The challenge is in efficiently storing all of that data used by those data-hungry applications, especially when using on-prem systems. Managing the costs for data storage is a key challenge for healthcare companies using AI.
Genomics is the branch of molecular biology that is concerned with mapping and sequencing genes, most notably the human gene code. This information can be used to help prevent disease and to develop powerful new treatments.
The main challenge that genomics data usage presents researchers is two-fold: the data sets involved are extraordinarily large and sequencing genomics data takes a large amount of processing power. While some of the most basic parts of the genome have been made accessible in extremely compact files, there is still a huge demand for storage when sequencing genes. Not all of that data will be used all of the time, and that can lead to inefficient use of on-prem storage, which is ideal for this use case due to its performance demands.
Consider how NetApp has already changed the healthcare industry through its storage systems. Take a look at some of the customer success stories for NetApp solutions in the healthcare vertical:NetApp in the Healthcare Industry
But healthcare, like every industry, is also moving towards a cloud-first model that is more scalable and based on an easier-to-absorb PAYGO spending model. Google Cloud, AWS, and Azure are all extending their specific solutions to the healthcare industry. But there is still a strong incentive for healthcare industries to retain on-prem data centers, and not the least of these reasons is the performance trade off. There is simply not the performance level in the cloud that users can achieve using systems such as NetApp AFFs of SSD-backed FAS systems.
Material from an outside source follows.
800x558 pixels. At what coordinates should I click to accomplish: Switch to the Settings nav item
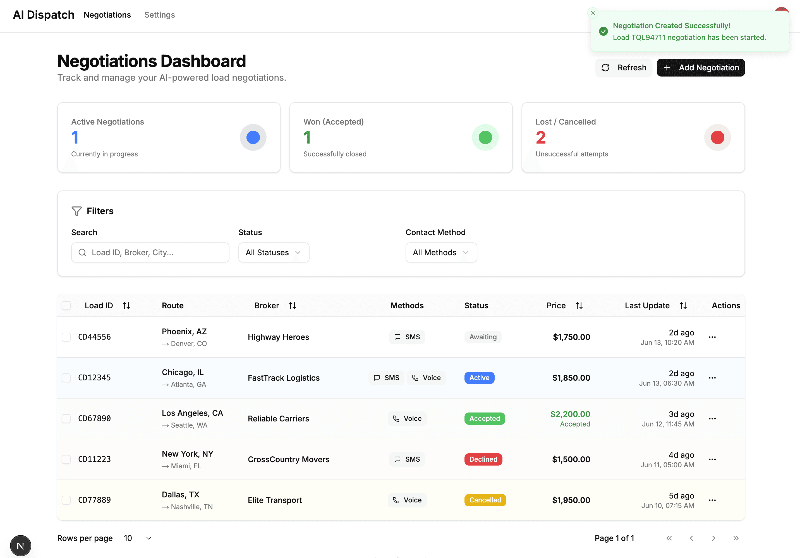pos(160,15)
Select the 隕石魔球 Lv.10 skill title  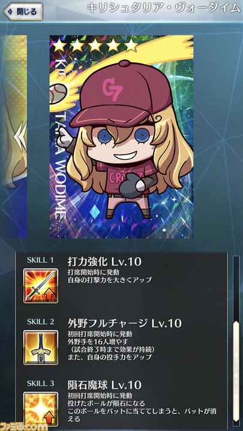(104, 385)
Cloud Tiering Service: A New Solution for Healthcare Data Challenges
Cloud Tiering leverages the same data tiering technology that PetaGene employs for archival data to move data intelligently and automatically to an object store in the cloud. This object storage service can be in Amazon S3 on AWS, Azure Blob, and in more clouds coming soon.
Object storage offers a number of benefits that make it an attractive choice for cold data, the first of which is the price. This is one of the least expensive ways to store data but still keep it affordably accessible should that patient walk back into the waiting room with a new ailment. Clout Tiering will automatically detect that cold data is being read by your application and bring the data back to the performance tier on AFF or SSD-backed FAS for immediate use. Once the data reaches its cold threshold again, it will be sent back into the cloud.
This limits the amount of CAPEX spending that needs to be done and allows storage to be classified as pay-as-you-go, OPEX costs. Storage doesn't have to be in the same category of spending as purchasing new hospital beds and defibrillators, it’s essentially a utility similar to keeping the lights on.
For AI and genomics, the advantage is that the massive data sets in use no longer have to take up precious on-prem storage capacity. The data center storage unit can devote most of its ability to processing and hosting applications, while the data in the cloud is always ready should it be time to run new tests or review older builds.
Saving Space for Data that Saves Lives
In the healthcare vertical, it’s not just the health of the business that’s important, but also the people who need to be treated and can benefit from the latest medical discoveries and technology. NetApp has been a solid partner for medical institutions to help make those tasks easier, and the Cloud Tiering service for AFFs and SSD-backed FAS systems is the latest.